───── Dataset entries ─────
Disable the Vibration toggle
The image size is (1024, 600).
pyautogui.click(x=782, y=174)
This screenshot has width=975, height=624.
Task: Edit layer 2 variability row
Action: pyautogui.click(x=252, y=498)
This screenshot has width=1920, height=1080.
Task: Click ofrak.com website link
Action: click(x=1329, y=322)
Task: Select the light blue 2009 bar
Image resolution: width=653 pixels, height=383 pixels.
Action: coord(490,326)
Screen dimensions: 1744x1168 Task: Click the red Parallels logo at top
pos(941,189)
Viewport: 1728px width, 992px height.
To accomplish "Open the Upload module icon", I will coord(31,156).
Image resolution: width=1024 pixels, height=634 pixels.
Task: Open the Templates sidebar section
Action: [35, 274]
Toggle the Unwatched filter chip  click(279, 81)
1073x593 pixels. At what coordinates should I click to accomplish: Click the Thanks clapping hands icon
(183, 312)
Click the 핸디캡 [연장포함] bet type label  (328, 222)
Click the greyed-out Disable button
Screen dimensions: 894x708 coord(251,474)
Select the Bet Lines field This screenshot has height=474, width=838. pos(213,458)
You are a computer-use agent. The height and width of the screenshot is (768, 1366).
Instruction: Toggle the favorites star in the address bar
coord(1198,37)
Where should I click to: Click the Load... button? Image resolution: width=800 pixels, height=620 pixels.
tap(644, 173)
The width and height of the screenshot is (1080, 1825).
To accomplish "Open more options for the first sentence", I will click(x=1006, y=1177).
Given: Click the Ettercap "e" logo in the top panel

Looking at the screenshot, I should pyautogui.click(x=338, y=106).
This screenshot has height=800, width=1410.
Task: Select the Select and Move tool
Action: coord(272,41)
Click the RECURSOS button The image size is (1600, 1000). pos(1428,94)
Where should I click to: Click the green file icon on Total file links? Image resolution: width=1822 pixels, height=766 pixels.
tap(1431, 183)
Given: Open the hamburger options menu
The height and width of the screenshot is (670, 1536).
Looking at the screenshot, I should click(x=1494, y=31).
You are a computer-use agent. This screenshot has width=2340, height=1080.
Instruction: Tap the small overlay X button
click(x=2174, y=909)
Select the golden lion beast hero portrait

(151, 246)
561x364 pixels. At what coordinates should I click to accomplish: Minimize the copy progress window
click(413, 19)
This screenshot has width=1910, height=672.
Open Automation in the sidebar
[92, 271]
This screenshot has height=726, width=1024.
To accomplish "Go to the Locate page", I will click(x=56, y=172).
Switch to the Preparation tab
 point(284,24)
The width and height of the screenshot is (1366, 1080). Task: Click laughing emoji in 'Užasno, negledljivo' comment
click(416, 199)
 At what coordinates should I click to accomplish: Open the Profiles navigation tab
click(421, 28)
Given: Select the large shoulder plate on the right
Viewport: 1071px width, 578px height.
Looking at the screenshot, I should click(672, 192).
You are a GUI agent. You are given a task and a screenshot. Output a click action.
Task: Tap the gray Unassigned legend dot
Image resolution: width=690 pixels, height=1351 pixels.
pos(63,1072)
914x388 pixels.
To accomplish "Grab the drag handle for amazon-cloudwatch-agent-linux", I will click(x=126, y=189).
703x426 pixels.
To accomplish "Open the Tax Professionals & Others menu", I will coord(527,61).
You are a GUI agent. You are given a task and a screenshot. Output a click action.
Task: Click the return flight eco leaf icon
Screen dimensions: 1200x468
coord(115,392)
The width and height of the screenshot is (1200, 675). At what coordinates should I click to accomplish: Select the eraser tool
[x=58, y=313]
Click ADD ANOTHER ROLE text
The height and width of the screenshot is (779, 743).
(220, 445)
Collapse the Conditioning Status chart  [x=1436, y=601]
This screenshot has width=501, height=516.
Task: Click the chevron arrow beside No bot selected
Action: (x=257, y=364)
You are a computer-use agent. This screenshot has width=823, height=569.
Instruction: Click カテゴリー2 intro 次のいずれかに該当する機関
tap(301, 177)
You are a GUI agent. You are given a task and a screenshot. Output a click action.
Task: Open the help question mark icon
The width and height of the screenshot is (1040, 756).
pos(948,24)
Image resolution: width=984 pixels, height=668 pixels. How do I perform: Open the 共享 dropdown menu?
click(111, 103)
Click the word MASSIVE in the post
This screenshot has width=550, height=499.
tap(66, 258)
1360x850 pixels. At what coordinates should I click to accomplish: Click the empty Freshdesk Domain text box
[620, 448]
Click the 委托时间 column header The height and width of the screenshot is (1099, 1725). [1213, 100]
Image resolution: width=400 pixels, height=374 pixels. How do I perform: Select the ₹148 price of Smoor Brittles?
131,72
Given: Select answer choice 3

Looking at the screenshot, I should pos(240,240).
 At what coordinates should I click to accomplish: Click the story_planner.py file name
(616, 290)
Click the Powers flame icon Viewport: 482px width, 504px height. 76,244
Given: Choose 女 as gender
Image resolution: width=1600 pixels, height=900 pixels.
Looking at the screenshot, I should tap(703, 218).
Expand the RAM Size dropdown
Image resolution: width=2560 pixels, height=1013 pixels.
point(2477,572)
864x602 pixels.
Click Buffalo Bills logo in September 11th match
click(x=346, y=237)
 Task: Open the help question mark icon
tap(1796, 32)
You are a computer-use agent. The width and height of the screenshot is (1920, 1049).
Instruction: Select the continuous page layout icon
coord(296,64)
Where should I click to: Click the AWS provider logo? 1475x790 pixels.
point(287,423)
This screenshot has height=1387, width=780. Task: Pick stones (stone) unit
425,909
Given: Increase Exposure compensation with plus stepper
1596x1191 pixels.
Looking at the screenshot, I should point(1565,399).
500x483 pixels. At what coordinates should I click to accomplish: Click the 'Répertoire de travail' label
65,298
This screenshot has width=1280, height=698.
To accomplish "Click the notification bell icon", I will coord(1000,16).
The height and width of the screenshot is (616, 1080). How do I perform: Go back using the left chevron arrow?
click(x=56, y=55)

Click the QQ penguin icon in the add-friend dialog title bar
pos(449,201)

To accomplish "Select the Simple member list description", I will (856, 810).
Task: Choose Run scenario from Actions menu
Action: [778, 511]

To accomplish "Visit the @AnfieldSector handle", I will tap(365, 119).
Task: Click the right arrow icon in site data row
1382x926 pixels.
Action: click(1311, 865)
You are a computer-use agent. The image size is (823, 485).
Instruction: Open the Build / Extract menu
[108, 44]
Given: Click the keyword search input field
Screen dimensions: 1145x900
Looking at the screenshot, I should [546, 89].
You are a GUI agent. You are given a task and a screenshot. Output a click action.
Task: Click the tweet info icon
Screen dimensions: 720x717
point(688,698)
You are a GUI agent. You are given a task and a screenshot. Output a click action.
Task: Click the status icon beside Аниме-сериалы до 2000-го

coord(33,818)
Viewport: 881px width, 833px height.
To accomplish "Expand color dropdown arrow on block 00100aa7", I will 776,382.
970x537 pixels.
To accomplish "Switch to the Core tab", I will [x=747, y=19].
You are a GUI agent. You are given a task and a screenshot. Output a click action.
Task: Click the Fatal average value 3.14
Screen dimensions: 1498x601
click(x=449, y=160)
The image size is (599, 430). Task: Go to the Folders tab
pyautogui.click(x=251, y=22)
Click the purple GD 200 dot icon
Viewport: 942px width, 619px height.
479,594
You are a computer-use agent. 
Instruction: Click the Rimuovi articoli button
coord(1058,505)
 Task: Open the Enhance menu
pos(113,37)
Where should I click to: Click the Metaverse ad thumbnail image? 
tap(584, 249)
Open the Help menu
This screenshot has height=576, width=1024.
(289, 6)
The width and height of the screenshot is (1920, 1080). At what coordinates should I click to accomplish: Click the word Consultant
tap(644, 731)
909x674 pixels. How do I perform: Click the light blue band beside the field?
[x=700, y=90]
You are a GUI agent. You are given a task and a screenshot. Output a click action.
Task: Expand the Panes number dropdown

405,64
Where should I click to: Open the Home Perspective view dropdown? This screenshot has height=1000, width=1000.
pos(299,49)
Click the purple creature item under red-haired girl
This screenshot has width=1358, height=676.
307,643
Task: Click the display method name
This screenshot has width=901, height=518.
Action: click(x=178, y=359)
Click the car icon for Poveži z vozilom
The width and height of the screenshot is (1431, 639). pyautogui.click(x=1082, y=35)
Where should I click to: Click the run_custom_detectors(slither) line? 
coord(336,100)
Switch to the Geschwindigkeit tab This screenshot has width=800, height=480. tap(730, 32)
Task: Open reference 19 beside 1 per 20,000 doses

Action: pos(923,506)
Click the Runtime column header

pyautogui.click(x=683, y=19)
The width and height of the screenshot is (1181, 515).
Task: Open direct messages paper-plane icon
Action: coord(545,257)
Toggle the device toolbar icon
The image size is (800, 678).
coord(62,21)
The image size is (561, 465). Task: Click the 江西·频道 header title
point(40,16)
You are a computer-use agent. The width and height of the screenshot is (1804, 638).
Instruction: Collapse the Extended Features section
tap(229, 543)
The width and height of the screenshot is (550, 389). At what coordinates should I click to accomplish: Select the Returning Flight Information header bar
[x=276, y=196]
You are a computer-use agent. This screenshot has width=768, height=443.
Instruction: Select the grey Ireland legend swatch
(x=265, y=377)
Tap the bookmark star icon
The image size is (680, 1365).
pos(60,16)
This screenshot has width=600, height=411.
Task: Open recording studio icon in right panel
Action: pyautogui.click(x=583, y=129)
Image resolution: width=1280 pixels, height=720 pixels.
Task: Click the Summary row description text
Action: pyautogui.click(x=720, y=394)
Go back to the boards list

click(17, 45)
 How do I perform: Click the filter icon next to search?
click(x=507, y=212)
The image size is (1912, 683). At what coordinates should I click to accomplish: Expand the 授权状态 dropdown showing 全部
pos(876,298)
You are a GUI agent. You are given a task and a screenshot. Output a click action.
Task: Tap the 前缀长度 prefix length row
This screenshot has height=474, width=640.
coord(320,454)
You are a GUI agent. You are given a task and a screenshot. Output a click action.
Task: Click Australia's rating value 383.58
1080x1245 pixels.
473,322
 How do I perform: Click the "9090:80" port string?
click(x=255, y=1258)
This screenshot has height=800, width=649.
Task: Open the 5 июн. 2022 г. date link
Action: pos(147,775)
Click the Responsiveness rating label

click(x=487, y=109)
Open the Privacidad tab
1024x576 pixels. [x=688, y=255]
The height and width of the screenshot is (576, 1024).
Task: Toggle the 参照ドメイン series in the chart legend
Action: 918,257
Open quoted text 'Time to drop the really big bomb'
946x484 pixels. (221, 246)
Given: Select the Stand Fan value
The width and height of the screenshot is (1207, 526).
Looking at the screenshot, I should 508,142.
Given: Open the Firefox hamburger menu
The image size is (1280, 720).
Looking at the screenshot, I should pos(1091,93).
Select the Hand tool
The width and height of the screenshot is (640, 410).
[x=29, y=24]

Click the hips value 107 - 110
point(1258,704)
─────
**Task description:** Beginning at the opening line of the data, transcribe each line exactly until you reach the line with "Toggle the Unwatched", which you also include, and go no further.

**Response below:**
Disable the Vibration toggle
The image size is (1024, 600).
pyautogui.click(x=782, y=174)
This screenshot has width=975, height=624.
Task: Edit layer 2 variability row
Action: pyautogui.click(x=252, y=498)
This screenshot has width=1920, height=1080.
Task: Click ofrak.com website link
Action: click(x=1329, y=322)
Task: Select the light blue 2009 bar
Image resolution: width=653 pixels, height=383 pixels.
Action: coord(490,326)
Screen dimensions: 1744x1168 Task: Click the red Parallels logo at top
pos(941,189)
Viewport: 1728px width, 992px height.
To accomplish "Open the Upload module icon", I will coord(31,156).
Image resolution: width=1024 pixels, height=634 pixels.
Task: Open the Templates sidebar section
Action: [35, 274]
Toggle the Unwatched filter chip  click(279, 81)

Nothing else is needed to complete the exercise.